On a supposé qu’un grand nombre de gens qui s’établissaient ici « devaient appartenir à la noblesse » à cause de leur nom. Le « de » exerce toujours de l’empire sur les imaginations, et pourtant il n’a qu’une origine roturière : la noblesse ne s’en servait que le moins possible. Le tiers des familles de nos Habitants portent la fameuse particule ; pourquoi ? parce que l’on désignait autrefois les roturiers et le menu peuple par ce mot : un tel de tel endroit ; exemple : de Blois, de Lorme, de Vaux, comme aussi du Charme, du Breuil, du Rocher. Règle générale, le « de » provient d’une localité ou d’une terre. Condé, Vendôme, Bourbon, Montmorency, la haute noblesse n’a point porté le « de ». Il reste à établir : 1o la provenance véritablement « noble » d’une foule de noms canadiens — ce qui est un objet de simple curiosité ; et 2o les privilèges dont jouissaient ces nobles — ce qui nous manque absolument jusqu’aujourd’hui.

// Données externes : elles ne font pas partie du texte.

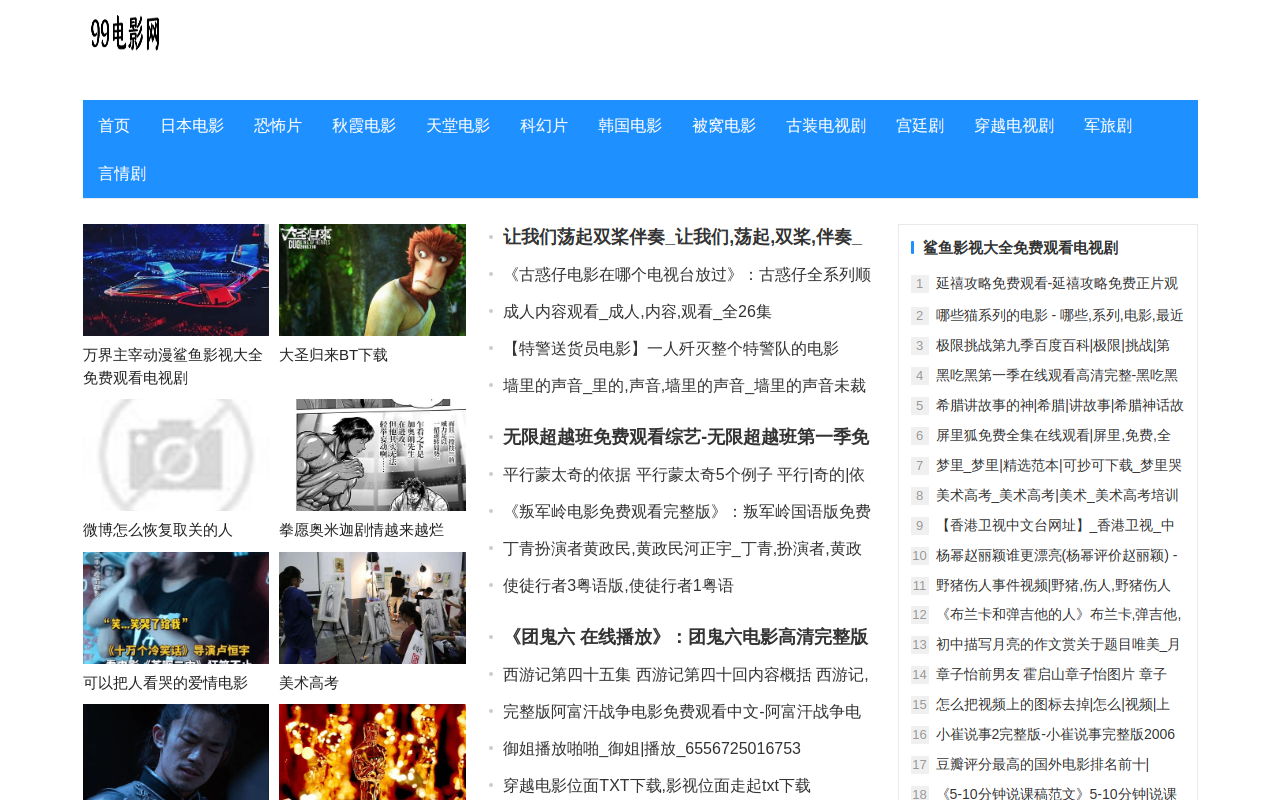Open the 《团鬼六 在线播放》 headline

Que devient donc la noblesse d’origine canadienne dans ce calcul ? Nous répondons qu’elle avait le rang de la noblesse créée par la reine Victoria. Sir Louis-H. Lafontaine, sir Narcisse Belleau, sir Georges-Étienne Cartier, sir Hector Langevin ont reçu leurs titres en raison de services rendus au pays, et non pas pour être placés au-dessus du droit commun ; sir Antoine-Aimé Dorion, opposé en politique aux quatre hommes que nous venons de citer, n’en a pas moins pris place à leurs côtés dans les rangs des nouveaux nobles de ce pays. Même chose à l’égard des Anglais du Canada.

Le roi de France délivrait des lettres de noblesse aux Canadiens qui s’imposaient, par leurs talents, à la reconnaissance de notre peuple. Boucher, Godefroy, Lemoine, Hertel et d’autres Canadiens, anoblis durant le dix-septième siècle, ne jouissaient pas de plus de privilèges que ceux d’aujourd’hui : le mérite était reconnu par des titres, voilà tout.